■ **Exercise brief**
The entries below contain a stretch that opens with the line containing "Given: Check the jeffprobst account checkbox" and closes with the line containing "This screenshot has width=600, height=390."; set down that stretch exactly, both ends included, and nothing else.

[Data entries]
'''

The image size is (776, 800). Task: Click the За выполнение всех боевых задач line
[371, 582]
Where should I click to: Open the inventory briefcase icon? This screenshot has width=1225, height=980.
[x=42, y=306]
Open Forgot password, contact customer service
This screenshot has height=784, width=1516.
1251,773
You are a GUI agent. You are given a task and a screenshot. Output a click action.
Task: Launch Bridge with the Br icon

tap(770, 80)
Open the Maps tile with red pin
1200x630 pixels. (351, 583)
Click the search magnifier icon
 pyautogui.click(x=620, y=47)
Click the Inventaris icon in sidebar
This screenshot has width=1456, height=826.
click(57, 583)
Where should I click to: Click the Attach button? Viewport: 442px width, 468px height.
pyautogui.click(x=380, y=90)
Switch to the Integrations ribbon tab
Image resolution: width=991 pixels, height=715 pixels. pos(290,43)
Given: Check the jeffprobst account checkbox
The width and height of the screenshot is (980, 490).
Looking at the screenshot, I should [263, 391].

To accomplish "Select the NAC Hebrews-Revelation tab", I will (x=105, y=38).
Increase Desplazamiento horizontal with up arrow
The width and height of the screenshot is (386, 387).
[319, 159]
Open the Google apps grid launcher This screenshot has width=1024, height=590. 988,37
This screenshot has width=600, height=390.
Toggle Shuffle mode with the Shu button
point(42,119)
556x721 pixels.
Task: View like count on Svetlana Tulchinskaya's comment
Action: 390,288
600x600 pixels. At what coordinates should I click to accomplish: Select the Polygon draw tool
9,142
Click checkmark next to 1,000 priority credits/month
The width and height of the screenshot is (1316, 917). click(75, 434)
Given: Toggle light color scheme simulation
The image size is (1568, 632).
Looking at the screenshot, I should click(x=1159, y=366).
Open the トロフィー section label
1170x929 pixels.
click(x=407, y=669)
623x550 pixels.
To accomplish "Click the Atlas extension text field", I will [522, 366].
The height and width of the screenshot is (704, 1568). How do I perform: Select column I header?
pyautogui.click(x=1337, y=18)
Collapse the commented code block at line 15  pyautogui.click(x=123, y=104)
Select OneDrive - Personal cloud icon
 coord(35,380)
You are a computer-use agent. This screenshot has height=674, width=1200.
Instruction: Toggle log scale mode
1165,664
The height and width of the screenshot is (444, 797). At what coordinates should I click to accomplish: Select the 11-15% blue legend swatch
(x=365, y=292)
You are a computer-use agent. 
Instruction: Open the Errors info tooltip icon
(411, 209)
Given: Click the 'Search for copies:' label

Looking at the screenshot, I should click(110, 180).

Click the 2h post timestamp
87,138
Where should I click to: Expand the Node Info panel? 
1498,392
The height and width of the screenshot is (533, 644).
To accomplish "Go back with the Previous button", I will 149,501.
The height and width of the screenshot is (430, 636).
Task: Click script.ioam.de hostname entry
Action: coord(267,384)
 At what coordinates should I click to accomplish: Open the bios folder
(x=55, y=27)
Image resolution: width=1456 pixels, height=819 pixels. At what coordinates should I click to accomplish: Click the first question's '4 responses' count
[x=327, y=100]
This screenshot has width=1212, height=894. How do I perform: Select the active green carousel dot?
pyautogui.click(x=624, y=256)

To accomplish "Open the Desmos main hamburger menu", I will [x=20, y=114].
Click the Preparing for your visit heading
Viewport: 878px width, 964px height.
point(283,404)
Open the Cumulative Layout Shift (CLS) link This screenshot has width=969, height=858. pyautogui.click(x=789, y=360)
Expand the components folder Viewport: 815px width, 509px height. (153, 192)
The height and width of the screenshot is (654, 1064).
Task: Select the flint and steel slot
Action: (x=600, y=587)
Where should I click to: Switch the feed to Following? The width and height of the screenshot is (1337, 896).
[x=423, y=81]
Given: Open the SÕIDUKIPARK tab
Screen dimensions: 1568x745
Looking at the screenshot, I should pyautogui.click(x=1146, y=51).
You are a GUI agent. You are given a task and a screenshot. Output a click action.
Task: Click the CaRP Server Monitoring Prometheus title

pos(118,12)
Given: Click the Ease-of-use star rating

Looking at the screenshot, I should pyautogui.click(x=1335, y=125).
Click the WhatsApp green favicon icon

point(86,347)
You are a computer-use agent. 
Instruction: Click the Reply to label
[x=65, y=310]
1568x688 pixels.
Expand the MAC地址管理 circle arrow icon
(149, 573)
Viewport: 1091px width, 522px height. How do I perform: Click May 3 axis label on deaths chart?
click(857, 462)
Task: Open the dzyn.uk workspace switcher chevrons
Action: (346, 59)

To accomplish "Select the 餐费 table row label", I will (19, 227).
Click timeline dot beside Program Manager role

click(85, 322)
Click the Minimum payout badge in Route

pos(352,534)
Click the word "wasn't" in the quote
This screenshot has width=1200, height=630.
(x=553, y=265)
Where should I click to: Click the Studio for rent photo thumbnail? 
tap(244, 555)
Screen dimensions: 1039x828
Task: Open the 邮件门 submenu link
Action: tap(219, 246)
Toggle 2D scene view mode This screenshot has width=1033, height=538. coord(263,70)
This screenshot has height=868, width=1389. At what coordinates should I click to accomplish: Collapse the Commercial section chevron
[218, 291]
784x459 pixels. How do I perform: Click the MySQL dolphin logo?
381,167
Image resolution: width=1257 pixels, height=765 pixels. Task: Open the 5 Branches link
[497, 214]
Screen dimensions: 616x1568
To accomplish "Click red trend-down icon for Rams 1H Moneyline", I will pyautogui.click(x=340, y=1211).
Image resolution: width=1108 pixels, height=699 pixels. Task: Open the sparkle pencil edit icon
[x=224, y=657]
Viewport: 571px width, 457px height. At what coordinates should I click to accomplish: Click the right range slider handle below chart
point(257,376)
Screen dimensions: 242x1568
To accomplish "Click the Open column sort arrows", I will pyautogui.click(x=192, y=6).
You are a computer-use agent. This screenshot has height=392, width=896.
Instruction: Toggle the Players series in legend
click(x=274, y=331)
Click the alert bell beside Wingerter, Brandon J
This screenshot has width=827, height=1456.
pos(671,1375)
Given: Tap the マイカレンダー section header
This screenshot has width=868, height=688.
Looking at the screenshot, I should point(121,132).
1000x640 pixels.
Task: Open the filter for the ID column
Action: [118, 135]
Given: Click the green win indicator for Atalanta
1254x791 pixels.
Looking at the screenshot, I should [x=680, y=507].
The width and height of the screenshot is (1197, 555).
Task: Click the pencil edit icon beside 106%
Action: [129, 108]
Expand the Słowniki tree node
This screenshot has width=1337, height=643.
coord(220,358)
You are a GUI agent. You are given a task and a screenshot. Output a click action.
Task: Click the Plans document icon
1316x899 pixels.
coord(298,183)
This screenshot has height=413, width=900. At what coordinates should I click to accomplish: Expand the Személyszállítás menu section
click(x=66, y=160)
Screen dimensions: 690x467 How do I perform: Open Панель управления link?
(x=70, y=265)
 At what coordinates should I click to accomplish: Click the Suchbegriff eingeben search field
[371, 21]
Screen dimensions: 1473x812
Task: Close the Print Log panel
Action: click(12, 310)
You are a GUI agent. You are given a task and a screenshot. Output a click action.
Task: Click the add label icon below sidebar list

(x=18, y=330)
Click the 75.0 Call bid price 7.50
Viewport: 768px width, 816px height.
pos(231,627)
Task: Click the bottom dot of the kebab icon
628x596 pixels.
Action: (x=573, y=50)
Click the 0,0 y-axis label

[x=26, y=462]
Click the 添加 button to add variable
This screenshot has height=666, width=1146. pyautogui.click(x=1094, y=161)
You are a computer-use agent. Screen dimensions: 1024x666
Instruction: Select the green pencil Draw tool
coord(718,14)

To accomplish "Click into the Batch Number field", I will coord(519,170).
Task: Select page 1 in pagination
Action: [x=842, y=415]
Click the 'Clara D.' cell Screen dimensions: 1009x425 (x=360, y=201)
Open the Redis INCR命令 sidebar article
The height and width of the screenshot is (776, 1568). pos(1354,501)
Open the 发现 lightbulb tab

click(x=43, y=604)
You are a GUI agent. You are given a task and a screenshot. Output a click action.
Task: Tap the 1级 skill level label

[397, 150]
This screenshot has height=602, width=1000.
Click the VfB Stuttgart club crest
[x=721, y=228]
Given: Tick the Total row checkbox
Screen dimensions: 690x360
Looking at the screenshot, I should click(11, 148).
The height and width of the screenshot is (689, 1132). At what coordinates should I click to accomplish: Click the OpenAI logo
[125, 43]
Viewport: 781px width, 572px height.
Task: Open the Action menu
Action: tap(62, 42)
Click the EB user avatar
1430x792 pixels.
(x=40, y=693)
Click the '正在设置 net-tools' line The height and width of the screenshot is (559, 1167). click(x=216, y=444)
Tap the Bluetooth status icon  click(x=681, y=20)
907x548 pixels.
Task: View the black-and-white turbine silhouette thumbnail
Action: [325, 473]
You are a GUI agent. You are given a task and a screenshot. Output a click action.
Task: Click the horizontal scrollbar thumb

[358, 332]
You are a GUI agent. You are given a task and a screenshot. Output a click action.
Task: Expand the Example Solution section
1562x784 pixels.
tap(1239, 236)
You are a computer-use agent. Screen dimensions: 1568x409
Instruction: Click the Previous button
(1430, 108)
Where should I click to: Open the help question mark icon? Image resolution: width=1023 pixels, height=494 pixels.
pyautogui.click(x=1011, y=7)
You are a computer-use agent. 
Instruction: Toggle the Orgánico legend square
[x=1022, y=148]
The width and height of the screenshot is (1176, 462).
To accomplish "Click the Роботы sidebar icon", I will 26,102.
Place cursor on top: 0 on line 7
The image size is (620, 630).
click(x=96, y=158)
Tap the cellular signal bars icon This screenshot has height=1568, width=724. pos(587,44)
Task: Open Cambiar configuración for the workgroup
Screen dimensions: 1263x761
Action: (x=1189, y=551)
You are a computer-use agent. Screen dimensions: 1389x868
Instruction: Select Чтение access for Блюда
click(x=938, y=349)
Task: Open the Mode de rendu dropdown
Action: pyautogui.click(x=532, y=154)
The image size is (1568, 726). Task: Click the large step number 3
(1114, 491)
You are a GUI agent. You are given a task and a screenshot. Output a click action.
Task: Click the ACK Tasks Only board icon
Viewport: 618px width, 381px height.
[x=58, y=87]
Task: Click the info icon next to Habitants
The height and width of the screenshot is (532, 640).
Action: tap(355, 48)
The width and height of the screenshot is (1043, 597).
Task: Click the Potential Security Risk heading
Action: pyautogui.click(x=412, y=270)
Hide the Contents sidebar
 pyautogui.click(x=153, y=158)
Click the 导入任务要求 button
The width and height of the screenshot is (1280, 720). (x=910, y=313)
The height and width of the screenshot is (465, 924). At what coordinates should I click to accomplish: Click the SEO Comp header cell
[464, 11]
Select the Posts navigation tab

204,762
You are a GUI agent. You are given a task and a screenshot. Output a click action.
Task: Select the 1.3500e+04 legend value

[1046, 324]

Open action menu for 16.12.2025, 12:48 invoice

'''

■ **Response below**
Given: Check the jeffprobst account checkbox
The width and height of the screenshot is (980, 490).
Looking at the screenshot, I should [263, 391].

To accomplish "Select the NAC Hebrews-Revelation tab", I will (x=105, y=38).
Increase Desplazamiento horizontal with up arrow
The width and height of the screenshot is (386, 387).
[319, 159]
Open the Google apps grid launcher This screenshot has width=1024, height=590. 988,37
This screenshot has width=600, height=390.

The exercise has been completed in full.